From the first entry to the last, copy the material exactly as it stands.

## SUPPLIED MATERIAL
- - - - -

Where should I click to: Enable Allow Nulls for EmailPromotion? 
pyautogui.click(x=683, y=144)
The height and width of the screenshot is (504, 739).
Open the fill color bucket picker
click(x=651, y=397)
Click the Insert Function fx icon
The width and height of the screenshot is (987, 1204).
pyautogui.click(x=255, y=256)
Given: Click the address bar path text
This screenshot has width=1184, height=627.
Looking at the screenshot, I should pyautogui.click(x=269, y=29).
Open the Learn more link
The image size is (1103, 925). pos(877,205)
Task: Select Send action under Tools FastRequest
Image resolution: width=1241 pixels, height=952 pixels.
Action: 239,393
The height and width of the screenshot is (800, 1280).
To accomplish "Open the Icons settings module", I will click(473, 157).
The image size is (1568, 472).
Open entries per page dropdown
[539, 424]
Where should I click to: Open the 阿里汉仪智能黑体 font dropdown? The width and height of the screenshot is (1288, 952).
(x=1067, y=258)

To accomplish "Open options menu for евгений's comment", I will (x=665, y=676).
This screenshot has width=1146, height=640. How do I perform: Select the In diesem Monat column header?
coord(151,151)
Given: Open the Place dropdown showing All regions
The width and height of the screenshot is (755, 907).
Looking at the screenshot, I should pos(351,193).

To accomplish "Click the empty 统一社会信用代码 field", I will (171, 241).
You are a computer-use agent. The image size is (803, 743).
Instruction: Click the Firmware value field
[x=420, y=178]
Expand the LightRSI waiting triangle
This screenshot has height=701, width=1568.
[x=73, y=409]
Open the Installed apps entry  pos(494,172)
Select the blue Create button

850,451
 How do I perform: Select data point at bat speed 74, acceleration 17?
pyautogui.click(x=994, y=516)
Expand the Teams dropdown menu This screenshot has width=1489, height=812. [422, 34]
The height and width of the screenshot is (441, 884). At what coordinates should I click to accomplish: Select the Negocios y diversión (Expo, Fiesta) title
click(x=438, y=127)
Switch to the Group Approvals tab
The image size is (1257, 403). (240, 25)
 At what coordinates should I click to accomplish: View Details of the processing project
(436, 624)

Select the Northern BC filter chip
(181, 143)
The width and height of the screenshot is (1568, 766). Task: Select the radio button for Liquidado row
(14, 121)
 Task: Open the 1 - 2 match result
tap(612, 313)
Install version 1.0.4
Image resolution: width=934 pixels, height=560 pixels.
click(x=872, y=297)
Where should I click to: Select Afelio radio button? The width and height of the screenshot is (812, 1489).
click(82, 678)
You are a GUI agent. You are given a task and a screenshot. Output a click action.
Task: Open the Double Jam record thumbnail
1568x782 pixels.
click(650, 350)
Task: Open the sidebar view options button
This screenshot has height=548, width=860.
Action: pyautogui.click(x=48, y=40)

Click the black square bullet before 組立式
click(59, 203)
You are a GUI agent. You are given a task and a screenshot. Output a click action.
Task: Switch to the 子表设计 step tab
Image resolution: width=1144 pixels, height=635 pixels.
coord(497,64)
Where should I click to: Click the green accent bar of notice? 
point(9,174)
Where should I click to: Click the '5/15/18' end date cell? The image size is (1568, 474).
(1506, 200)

- - - - -

## EXERCISE OUTPUT
Where should I click to: Enable Allow Nulls for EmailPromotion? 
pyautogui.click(x=683, y=144)
The height and width of the screenshot is (504, 739).
Open the fill color bucket picker
click(x=651, y=397)
Click the Insert Function fx icon
The width and height of the screenshot is (987, 1204).
pyautogui.click(x=255, y=256)
Given: Click the address bar path text
This screenshot has width=1184, height=627.
Looking at the screenshot, I should pyautogui.click(x=269, y=29).
Open the Learn more link
The image size is (1103, 925). pos(877,205)
Task: Select Send action under Tools FastRequest
Image resolution: width=1241 pixels, height=952 pixels.
Action: 239,393
The height and width of the screenshot is (800, 1280).
To accomplish "Open the Icons settings module", I will click(473, 157).
The image size is (1568, 472).
Open entries per page dropdown
[539, 424]
Where should I click to: Open the 阿里汉仪智能黑体 font dropdown? The width and height of the screenshot is (1288, 952).
(x=1067, y=258)

To accomplish "Open options menu for евгений's comment", I will (x=665, y=676).
This screenshot has width=1146, height=640. How do I perform: Select the In diesem Monat column header?
coord(151,151)
Given: Open the Place dropdown showing All regions
The width and height of the screenshot is (755, 907).
Looking at the screenshot, I should pos(351,193).

To accomplish "Click the empty 统一社会信用代码 field", I will (171, 241).
You are a computer-use agent. The image size is (803, 743).
Instruction: Click the Firmware value field
[x=420, y=178]
Expand the LightRSI waiting triangle
This screenshot has height=701, width=1568.
[x=73, y=409]
Open the Installed apps entry  pos(494,172)
Select the blue Create button

850,451
 How do I perform: Select data point at bat speed 74, acceleration 17?
pyautogui.click(x=994, y=516)
Expand the Teams dropdown menu This screenshot has width=1489, height=812. [422, 34]
The height and width of the screenshot is (441, 884). At what coordinates should I click to accomplish: Select the Negocios y diversión (Expo, Fiesta) title
click(x=438, y=127)
Switch to the Group Approvals tab
The image size is (1257, 403). (240, 25)
 At what coordinates should I click to accomplish: View Details of the processing project
(436, 624)

Select the Northern BC filter chip
(181, 143)
The width and height of the screenshot is (1568, 766). Task: Select the radio button for Liquidado row
(14, 121)
 Task: Open the 1 - 2 match result
tap(612, 313)
Install version 1.0.4
Image resolution: width=934 pixels, height=560 pixels.
click(x=872, y=297)
Where should I click to: Select Afelio radio button? The width and height of the screenshot is (812, 1489).
click(82, 678)
You are a GUI agent. You are given a task and a screenshot. Output a click action.
Task: Open the Double Jam record thumbnail
1568x782 pixels.
click(650, 350)
Task: Open the sidebar view options button
This screenshot has height=548, width=860.
Action: pyautogui.click(x=48, y=40)

Click the black square bullet before 組立式
click(59, 203)
You are a GUI agent. You are given a task and a screenshot. Output a click action.
Task: Switch to the 子表设计 step tab
Image resolution: width=1144 pixels, height=635 pixels.
coord(497,64)
Where should I click to: Click the green accent bar of notice? 
point(9,174)
Where should I click to: Click the '5/15/18' end date cell? The image size is (1568, 474).
(1506, 200)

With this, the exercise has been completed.